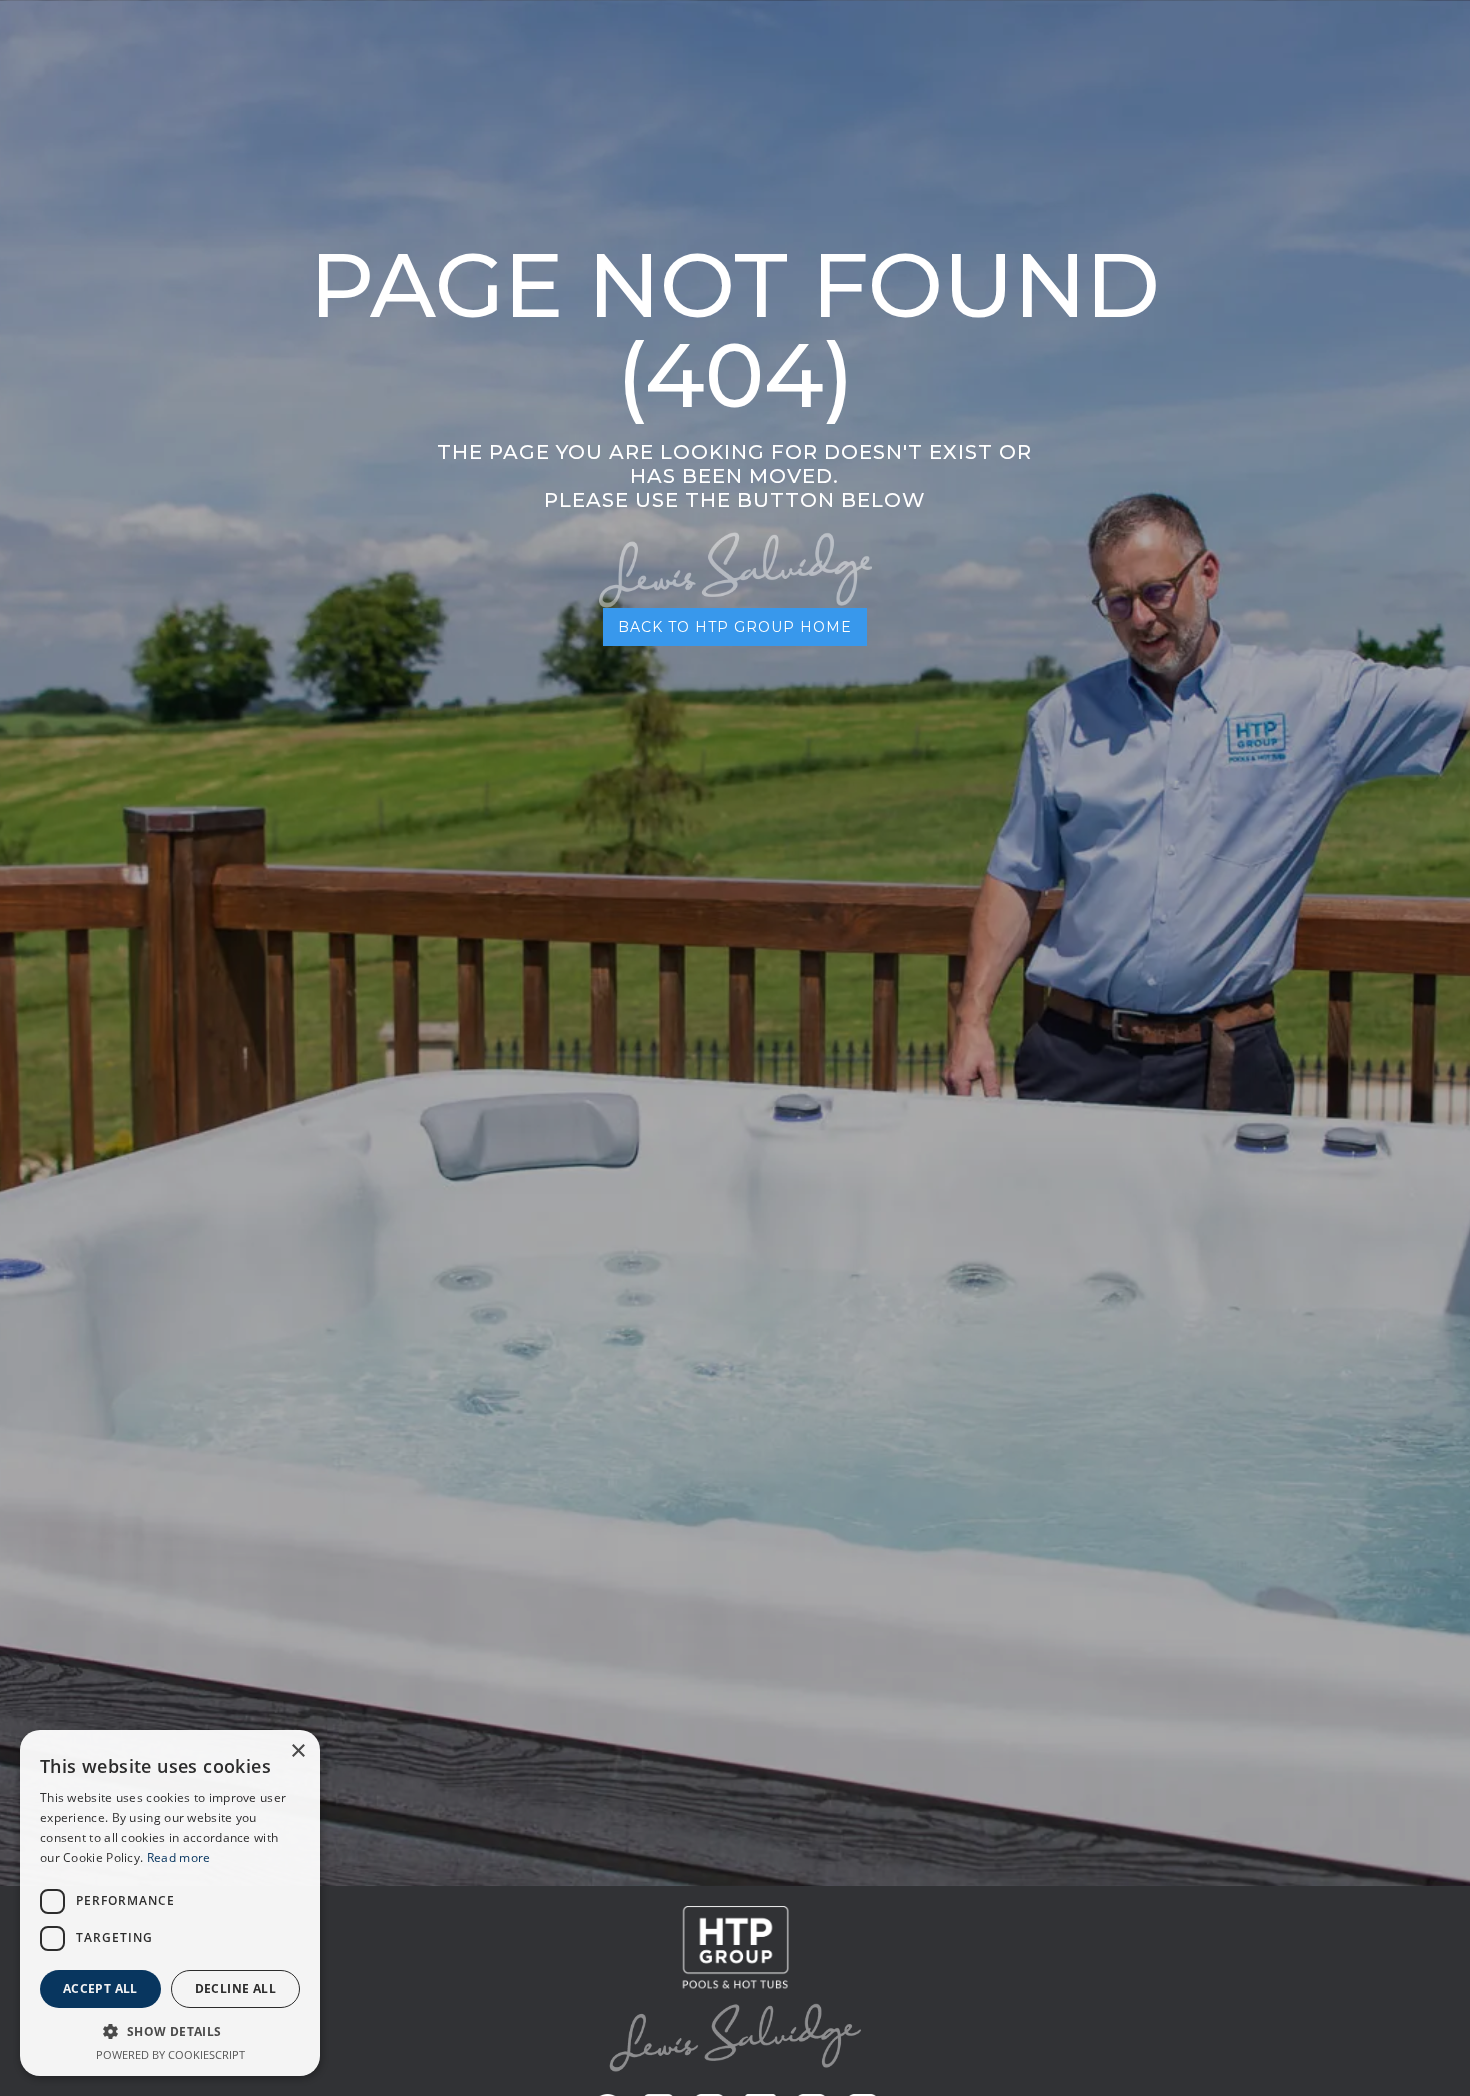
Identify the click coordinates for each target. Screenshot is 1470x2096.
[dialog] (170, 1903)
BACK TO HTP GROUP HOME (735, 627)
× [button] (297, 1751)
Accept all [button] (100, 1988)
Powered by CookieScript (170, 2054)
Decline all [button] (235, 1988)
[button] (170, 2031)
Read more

----

Copy out all the data exactly, skipping the pictures.

### Response area
Identify the click coordinates for each target. Screenshot is 1470x2096.
[dialog] (170, 1903)
BACK TO HTP GROUP HOME (735, 627)
× [button] (297, 1751)
Accept all [button] (100, 1988)
Powered by CookieScript (170, 2054)
Decline all [button] (235, 1988)
[button] (170, 2031)
Read more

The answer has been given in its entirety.